The Business Times

SoftBank CEO parties with smart robots during UN GA week

Published Fri, Sep 22, 2017 · 02:41 AM

[NEW YORK] At the soirees scheduled during the week of the United Nations General Assembly annual meeting, the current state of the world hovers uneasily over every conversation.

Masayoshi Son, chief executive officer and founder of SoftBank, offered something different: a wild vision of the future in which 10 billion smart robots with IQs of 10,000 will form a metal-collar workforce replacing most blue-collar and many white-collar jobs.

These members of the superintelligence in about 30 years will swim and fly, come in all shapes - and redefine every industry, giving us a new lifestyle that presents great investment opportunities, he said: a gold rush. The Singularity is his "one belief" for SoftBank's US$100 billion Vision Fund.

Which leaves us where exactly?
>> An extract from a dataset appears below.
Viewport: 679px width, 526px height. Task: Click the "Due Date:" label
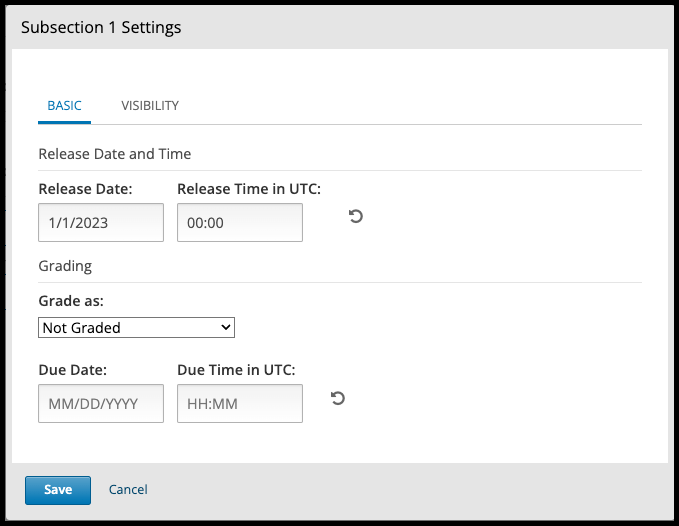pos(73,370)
Unemployed and humbled - these smart robots may cure diseases and even save the world, he said Monday night at the New York Hilton while accepting an honor from the Appeal of Conscience Foundation.

But there's a silver lining: We'll also have free time to help each other and ask the big questions.
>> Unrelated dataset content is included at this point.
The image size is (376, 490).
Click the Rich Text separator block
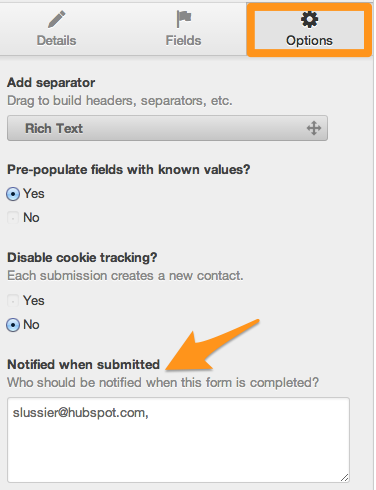tap(167, 128)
"What is mankind's job when they become so smart, smarter against us? What is life, what is the meaning of living?"

Unfortunately, the able forecaster who's made a lot of money on his technology-focused investments didn't provide answers.
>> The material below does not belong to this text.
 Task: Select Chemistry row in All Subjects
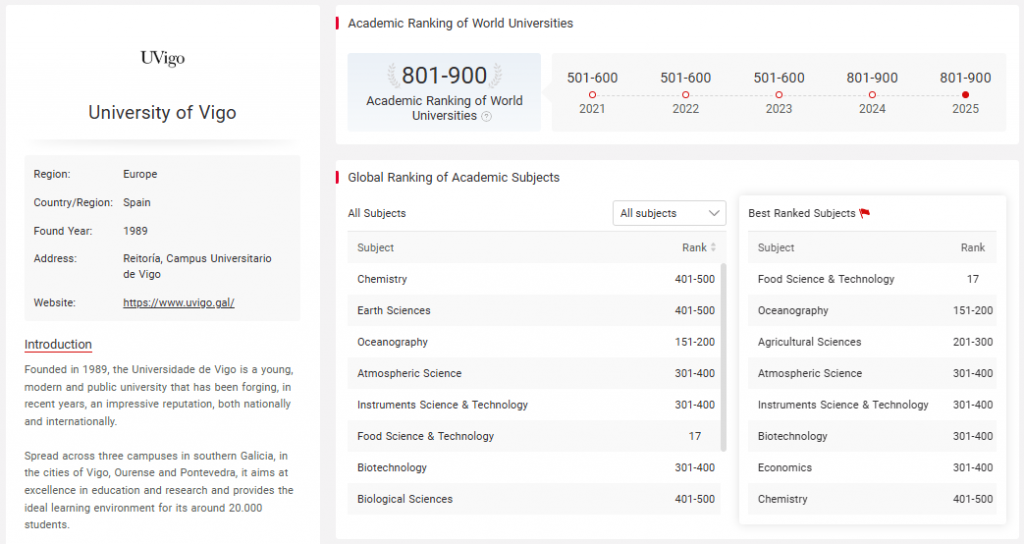(382, 279)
Time was limited, after all, at a gala where two other CEOs were honored (Paul Polman and Brian Moynihan) and Mr Son got to catch up with Blackstone Group's Steve Schwarzman.

"Steve has been my mentor," Mr Son said.

"I am just following what he has done."

There were also remarks by the Vatican's foreign minister, Archbishop Paul Richard Gallagher; Rabbi Arthur Schneier, Appeal of Conscience founder; and Christine Lagarde.

The next night, Mr Schwarzman and Ms Lagarde went aboard the USS Intrepid for the Atlantic Council's Global Citizen Awards, where Justin Trudeau, the prime minister of Canada, was among those honored.

But the most fun was a performance by pianists Lang Lang and Amir Siraj, a Harvard freshman who hopes to work on space policy one day, and who pledged to be back in Cambridge in time for his 10am class on Chinese ethical and political theory.

Also cutting through the tensions of the week was opening night at the New York Philharmonic, where conductor Jaap van Zweden and the orchestra wowed with Mahler.

Deborah Borda, the Philharmonic's new CEO, said she was glad the evening had brought Hurricane Jaap to New York instead of Hurricane Jose.

"It was electrifying," Alec Baldwin said in the dinner tent after the performance at Lincoln Center.

He was just back from Los Angeles where he won an Emmy, which is already in a box on its way to his house in Long Island "because we have no room in our apartment for any more of my crap".

Gary Parr, John Paulson, Bobby Tudor, Jeff Peek and Richard and Karen LeFrak were among the 700 guests who helped raise US$2.1 million for the Philharmonic, which will hopefully ward off smart robots from replacing the musicians for a little while at least.